R. J. Miskimins1, A. A. Greenbaum1, P. Kilen2, R. Preda1, S. W. Lu1, T. R. Howdieshell1, S. D. West1 1University Of New Mexico HSC,Department Of Surgery,Albuquerque, NM, USA 2University Of New Mexico HSC,School Of Medicine,Albuquerque, NM, USA
Introduction: Bile leak from the intrahepatic biliary tree is a major cause of morbidity after high grade liver injury. The rate of bile leak after hepatic trauma ranges from 0.5-21%. The risk of a bile leak increases with higher grade injury, however other risk factors have not been characterized. The aim of our study was to clarify the incidence, risk factors and management of intrahepatic bile leak following laparotomy for high grade liver injury.
Methods: A retrospective review of patients with complex liver injuries, defined as AAST grade III-V, who underwent laparotomy from Jan 2008 to July 2015 at an ACS-verified Level I trauma center was performed. Patients who died within 72 hours or under the age of 14 were excluded. Bile leak was defined as bilious output lasting more than 14 days from a surgically or interventional radiology percutaneous drain (IRPD). The grade of liver injury, number of laparotomies, operative techniques, use of hepatic angioembolization (HAE), placement of surgical drains, reason for laparotomy, number of readmissions, and interventions for management of bile leak were recorded. The institutional trauma database was used to obtain demographics, initial vital signs, ISS, length of stay (LOS), ICU LOS, and mechanism of injury (MOI).
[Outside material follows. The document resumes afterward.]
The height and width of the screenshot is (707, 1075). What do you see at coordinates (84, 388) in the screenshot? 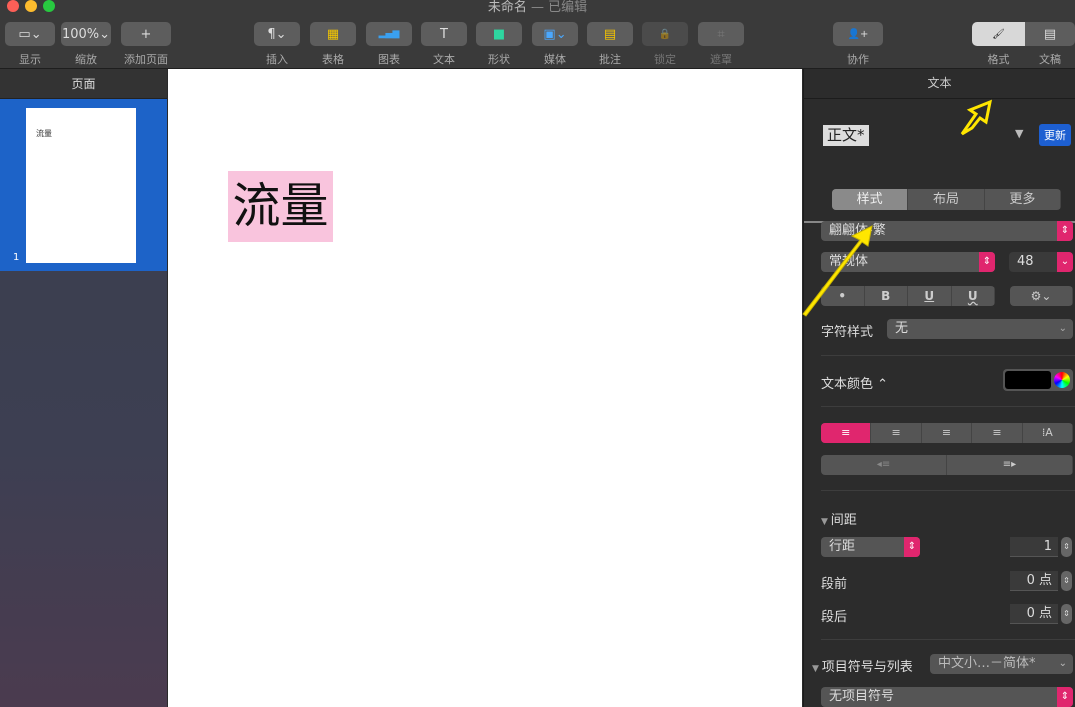
I see `page-thumbnails-sidebar: 页面 流量 1` at bounding box center [84, 388].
Statistical analyses were performed using Chi-squared and Fisher exact tests for categorical data, and the Mann–Whitney U-test for continuous variables. P-values < 0.05 were significant.
Results: 117 patients met inclusion criteria, 29 (25%) developed a bile leak (BLG) and 88 (75%) had no leak (NLG). There was no significant difference between the groups in age, sex, MOI, initial vitals, ISS, ICU LOS or reason for laparotomy. The BLG had higher grades of injury (Grade 5: 45% vs 10%, Grade 4: 41% vs 31%, Grade 3: 14% vs 60%, P <0.01), longer hospital LOS (29 vs 21 days, p <0.01) and were more likely to be readmitted (41% vs 15%, P<0.01). No significant difference in the rates of perihepatic packing, argon beam hepatorrhaphy, gelfoam packing, or suture hepatorrhaphy was observed. The BLG required more laparotomies (3.5 vs 2.2, p<0.01), were more likely to have excisional debridement (38% vs 9%, p<0.01), and HAE (38% vs 6%, P=0.03). Ninety-seven percent (n=28) in the BLG had perihepatic drains placed prior to abdominal closure, and 65% (n=19) of bile leaks were managed entirely with these drains. Seventeen percent (n=5) required IRPD, 14% (n=4) underwent ERCP and insertion of biliary stent in addition to the perihepatic surgical drains, and 3% (n=1) underwent both IRPD and ERCP.
Conclusion: In patients with AAST Grade III-V liver injury who require laparotomy, the grade of injury, use of hepatic embolization and excisional debridement are assoicated with development of bile leak.Those who develop a bile leak have longer hospital LOS and are more likely to be readmitted. The majority of bile leaks can be managed conservatively with perihepatic drain placement prior to definitive abdominal closure.